Copy the lines starting with the line containing "What do you see at coordinates (92, 158)" and going on through the line containing "The width and height of the screenshot is (904, 654).", substituting "What is shown" for "What do you see" and leaving everything else unchanged.

※

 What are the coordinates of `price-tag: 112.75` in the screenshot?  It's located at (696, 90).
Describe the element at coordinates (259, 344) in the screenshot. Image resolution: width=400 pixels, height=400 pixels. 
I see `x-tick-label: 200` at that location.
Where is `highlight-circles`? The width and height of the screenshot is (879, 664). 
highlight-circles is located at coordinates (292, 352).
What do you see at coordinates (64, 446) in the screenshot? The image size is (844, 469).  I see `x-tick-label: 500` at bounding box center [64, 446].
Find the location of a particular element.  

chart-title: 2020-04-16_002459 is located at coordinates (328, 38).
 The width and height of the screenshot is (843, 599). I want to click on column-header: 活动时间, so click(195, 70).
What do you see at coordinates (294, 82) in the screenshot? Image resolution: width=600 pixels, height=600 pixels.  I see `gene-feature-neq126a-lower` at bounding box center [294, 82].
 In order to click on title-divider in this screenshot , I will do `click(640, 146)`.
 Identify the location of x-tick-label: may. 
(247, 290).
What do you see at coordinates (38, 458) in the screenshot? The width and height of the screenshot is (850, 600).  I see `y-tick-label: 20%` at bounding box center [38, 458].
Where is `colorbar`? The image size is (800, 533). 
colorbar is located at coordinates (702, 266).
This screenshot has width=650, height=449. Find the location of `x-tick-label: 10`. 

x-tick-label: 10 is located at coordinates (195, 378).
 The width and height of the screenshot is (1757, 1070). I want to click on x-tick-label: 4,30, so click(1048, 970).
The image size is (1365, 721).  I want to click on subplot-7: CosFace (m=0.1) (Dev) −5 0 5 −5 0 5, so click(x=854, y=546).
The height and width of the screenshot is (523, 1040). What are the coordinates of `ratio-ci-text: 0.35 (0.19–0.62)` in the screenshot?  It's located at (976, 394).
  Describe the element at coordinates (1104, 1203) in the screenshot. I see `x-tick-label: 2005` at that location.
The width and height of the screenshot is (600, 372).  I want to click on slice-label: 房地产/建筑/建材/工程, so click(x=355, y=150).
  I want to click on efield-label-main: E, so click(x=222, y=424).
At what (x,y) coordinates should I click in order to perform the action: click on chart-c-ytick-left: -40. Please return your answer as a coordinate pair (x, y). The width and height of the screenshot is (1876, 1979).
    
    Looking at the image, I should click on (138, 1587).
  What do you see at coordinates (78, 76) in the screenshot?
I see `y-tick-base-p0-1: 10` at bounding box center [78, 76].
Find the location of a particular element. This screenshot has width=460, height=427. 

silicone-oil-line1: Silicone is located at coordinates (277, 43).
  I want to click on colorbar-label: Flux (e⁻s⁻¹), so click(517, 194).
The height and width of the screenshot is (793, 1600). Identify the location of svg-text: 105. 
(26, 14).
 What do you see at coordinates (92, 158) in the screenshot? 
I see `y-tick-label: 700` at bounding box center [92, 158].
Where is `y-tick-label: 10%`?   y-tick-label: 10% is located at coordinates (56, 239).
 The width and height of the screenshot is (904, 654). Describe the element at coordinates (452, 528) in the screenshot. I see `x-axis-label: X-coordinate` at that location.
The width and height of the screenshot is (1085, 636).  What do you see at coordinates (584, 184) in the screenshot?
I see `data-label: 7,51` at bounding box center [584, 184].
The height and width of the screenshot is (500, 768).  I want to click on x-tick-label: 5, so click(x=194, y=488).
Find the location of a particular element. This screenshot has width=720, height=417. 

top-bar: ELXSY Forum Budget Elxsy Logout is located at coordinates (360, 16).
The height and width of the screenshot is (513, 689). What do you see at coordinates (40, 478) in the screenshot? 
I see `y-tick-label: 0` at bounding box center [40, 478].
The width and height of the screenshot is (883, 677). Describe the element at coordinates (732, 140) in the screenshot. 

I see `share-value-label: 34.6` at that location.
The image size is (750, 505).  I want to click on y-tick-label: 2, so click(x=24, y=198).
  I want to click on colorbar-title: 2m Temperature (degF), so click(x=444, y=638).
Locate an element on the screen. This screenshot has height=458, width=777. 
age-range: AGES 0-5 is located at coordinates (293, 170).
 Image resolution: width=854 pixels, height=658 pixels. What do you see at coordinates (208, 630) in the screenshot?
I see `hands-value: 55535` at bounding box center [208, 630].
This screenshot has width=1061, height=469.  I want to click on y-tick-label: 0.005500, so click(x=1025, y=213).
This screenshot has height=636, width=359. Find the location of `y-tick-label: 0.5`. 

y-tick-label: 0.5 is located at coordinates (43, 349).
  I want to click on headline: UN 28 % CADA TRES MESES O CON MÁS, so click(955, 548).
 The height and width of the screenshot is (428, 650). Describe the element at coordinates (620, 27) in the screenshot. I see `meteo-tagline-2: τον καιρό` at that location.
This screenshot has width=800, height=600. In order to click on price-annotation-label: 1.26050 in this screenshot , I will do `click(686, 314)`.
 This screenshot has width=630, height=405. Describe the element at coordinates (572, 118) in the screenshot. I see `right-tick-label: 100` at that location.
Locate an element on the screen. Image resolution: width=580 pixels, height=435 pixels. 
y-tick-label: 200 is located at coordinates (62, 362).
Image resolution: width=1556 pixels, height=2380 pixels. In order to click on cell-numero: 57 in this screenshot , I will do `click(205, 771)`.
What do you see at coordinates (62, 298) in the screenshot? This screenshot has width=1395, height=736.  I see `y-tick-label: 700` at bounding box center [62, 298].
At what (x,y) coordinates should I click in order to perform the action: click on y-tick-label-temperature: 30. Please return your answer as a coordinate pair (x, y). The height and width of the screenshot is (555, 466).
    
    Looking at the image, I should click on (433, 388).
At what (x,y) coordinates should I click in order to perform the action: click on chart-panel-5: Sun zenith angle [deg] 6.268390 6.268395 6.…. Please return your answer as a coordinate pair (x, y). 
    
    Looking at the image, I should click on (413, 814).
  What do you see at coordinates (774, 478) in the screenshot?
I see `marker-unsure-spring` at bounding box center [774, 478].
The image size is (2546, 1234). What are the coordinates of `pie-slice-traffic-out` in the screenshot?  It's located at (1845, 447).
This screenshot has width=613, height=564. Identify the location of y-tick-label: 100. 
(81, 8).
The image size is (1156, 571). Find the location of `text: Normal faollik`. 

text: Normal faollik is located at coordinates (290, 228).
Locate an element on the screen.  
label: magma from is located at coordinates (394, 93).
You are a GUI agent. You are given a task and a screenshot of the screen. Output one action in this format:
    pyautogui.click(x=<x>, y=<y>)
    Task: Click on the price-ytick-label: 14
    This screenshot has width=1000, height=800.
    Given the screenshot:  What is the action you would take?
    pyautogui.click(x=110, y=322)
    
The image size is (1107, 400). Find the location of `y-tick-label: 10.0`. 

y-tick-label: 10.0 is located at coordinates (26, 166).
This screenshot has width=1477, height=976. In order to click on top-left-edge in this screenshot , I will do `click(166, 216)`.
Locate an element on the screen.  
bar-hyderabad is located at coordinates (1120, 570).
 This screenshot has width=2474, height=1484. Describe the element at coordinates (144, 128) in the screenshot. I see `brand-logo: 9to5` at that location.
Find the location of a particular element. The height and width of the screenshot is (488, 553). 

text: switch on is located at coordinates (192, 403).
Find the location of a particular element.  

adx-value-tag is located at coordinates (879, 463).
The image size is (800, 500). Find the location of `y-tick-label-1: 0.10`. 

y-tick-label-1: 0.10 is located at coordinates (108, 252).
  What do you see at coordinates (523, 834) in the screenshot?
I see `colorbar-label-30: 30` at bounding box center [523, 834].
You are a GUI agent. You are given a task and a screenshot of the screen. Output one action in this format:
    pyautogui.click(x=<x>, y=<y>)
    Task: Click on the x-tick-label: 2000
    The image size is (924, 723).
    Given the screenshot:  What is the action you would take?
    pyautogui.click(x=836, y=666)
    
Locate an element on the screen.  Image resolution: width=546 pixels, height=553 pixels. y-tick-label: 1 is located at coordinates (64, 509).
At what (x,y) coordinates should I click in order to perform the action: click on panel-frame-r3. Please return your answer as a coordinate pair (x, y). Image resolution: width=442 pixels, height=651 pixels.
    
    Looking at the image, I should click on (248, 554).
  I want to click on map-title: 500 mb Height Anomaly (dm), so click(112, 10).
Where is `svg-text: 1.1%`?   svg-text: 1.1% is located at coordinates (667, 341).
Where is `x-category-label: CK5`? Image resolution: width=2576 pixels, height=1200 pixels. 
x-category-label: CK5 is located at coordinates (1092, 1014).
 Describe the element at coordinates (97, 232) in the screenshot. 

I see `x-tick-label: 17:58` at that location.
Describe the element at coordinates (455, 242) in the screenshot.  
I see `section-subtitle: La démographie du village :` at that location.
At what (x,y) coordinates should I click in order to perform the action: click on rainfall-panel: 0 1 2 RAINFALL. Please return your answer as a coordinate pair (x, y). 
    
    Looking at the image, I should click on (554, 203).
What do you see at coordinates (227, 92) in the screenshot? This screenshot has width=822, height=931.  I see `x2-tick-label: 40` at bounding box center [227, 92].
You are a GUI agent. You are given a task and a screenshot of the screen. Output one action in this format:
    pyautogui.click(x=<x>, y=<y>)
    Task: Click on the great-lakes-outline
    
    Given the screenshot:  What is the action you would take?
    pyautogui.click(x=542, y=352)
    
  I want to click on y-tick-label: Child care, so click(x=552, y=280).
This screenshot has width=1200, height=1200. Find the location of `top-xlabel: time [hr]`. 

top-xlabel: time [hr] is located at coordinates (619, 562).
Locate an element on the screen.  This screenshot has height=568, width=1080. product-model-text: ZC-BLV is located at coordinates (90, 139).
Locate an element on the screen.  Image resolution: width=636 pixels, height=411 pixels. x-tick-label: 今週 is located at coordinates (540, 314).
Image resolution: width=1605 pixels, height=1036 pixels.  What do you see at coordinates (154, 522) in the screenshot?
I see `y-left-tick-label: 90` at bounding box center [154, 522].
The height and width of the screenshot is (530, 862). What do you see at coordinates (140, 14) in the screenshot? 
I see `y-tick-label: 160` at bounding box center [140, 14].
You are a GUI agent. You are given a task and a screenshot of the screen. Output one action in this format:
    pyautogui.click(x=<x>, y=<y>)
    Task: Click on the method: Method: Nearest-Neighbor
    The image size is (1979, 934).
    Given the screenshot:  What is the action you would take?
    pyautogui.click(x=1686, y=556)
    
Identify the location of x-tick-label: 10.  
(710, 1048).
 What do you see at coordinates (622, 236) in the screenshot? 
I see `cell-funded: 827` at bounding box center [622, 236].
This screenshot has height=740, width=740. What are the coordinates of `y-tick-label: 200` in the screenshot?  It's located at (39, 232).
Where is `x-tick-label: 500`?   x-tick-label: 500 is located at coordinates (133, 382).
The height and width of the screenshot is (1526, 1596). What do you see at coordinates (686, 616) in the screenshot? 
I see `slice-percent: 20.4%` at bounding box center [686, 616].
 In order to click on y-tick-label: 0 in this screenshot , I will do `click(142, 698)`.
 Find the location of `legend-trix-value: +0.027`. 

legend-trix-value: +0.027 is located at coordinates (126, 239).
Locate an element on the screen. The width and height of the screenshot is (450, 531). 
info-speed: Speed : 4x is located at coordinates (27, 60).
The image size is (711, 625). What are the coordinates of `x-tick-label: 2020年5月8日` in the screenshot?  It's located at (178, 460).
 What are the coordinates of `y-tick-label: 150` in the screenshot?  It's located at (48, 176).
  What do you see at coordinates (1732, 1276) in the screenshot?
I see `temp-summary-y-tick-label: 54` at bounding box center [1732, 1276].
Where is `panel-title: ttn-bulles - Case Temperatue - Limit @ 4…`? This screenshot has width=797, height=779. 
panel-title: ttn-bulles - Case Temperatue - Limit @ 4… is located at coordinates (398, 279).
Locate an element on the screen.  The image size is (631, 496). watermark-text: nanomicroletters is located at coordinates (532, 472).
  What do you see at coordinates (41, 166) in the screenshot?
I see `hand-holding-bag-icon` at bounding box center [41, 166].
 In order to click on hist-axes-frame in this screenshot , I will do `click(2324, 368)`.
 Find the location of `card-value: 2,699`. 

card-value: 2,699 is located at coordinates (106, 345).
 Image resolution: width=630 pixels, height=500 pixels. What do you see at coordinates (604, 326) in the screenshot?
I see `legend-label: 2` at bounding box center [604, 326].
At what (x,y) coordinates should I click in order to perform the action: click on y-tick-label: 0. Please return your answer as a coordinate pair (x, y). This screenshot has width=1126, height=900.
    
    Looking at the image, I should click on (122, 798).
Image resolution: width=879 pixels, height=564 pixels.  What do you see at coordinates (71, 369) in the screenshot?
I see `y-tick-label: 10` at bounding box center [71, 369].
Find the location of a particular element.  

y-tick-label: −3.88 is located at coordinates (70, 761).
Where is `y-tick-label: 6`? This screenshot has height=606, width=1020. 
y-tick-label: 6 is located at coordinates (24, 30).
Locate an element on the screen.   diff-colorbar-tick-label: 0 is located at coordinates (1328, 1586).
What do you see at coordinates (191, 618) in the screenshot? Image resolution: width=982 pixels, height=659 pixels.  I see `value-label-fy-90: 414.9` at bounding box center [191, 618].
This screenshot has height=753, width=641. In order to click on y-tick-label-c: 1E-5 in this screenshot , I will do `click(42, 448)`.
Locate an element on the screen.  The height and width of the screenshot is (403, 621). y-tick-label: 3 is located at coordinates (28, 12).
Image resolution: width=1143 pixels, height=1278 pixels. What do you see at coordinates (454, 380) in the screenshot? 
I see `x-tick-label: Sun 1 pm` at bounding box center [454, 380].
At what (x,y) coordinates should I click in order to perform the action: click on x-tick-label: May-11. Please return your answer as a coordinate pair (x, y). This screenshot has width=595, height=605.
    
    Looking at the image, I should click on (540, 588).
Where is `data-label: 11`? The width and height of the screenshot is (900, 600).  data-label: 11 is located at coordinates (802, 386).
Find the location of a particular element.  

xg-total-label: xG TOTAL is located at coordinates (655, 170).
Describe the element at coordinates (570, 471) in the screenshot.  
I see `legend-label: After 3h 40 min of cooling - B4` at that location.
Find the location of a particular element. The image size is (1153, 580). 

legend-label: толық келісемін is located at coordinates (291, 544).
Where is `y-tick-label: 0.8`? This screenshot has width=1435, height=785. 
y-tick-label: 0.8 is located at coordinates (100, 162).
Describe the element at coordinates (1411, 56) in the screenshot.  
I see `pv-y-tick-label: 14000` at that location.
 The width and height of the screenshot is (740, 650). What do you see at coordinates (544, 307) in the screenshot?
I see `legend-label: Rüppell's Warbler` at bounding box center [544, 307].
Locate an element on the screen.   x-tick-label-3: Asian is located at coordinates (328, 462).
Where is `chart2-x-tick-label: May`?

※

▸ Solution to the problem:
 What is shown at coordinates (92, 158) in the screenshot? 
I see `y-tick-label: 700` at bounding box center [92, 158].
Where is `y-tick-label: 10%`?   y-tick-label: 10% is located at coordinates (56, 239).
 The width and height of the screenshot is (904, 654). Describe the element at coordinates (452, 528) in the screenshot. I see `x-axis-label: X-coordinate` at that location.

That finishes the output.